God’s Word Reigns Supreme:
 When God sent word in the time of Daniel that the kingdom of Babylon would fall . . . it fell! Nothing could stop the powerful flow of God’s historical designs. In the same way, when God says in the book of Revelation that spiritual Babylon will fall in the last days—a fallen, counterfeit system of worship that opposes God’s rule and His reign—it’s going to fall too. Not only in terms of being a false system, which Revelation 14 warns us about, but also that it will meet its end. God’s eternal throne will stand forever, and Lucifer’s confused and coercive attacks will be just an obliterated memory. That’s wonderful news for God’s people, and why Maxwell entitled his book, so appropriately, God Cares.

Kingdom #2:
 Back in chapter 2, when Nebuchadnezzar had original dream about the great image, Daniel frankly told him: “After you, another kingdom will rise, inferior to yours.” Silver is less than gold.

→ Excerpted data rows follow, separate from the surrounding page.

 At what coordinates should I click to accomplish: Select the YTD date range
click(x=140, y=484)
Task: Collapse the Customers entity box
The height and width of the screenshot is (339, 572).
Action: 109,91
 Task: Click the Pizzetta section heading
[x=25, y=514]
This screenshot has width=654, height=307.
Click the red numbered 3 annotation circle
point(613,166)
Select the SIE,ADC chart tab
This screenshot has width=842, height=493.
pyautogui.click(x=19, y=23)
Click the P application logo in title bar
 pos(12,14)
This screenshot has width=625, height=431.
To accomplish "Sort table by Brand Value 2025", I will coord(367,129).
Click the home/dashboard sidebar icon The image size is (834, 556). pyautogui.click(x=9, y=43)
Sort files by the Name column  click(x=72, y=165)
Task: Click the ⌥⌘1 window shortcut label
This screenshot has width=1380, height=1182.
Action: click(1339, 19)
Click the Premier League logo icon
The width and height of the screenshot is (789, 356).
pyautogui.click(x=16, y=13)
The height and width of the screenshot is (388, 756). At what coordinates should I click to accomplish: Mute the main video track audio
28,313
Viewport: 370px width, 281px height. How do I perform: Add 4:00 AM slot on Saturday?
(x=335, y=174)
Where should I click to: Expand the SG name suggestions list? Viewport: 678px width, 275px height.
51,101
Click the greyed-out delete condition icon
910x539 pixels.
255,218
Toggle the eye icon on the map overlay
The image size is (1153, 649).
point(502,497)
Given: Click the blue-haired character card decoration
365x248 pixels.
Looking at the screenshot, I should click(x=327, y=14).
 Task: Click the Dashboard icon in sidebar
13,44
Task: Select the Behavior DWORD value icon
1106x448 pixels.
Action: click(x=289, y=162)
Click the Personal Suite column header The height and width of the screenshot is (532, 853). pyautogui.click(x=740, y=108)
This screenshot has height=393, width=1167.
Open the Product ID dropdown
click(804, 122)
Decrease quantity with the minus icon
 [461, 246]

And here in Daniel 7, a bear isn’t the King of the Jungle nearly to the extent that a lion is. But when it comes right down to it, a bear beats a lion when the God of Heaven says it’s going to.“And there before me was a second beast, which looked like a bear. It was raised up on one of its sides, and it had three ribs in its mouth between its teeth. It was told, ‘Get up and eat your fill of flesh!’” (v. 5).

NIV Text Notes:
 “The bear, raised up on one of its sides, refers to the superior status of the Persians in the Medo-Persian federation.” Cyrus was really the ruler over a “coalition” empire, with Persia being stronger than its sister kingdom of Media. In Daniel 8, he has another vision where Medo-Persia is this time represented by a ram with two horns, one longer than the other. It’s the same imagery: Persia stronger than Media.

Three Ribs: NIV Bible students suggest that Medo-Persia celebrated three major conquests: Lydia in 546 B.C., then Babylon in 539, followed fourteen years after that by their victories over Egypt in the year 525.

Conclusion: 
What does this have to do with us? Everything! In Daniel 2, God’s message was plain: four world empires and then no more. After that, God comes to the rescue. Here in Daniel 7, it’s the same again. Four empires, four global titans, and then just a waiting time before Jesus returns. Mervyn Maxwell, who was a young boy living in bombed-out London during World War II, would sit in his flat along with Mom and Dad and listen to the BBC on the radio. Hitler was on the march. Poland had just collapsed. But even though the Maxwell family was concerned, it wasn’t fearful. Why? Because Bible prophecy expressly said that no world tyrant could ever dominate the world again. Only the Second Coming of Jesus could lead to a final one-world government. That was good news during the blacked-out nights of the second World War. And it’s equally good news today.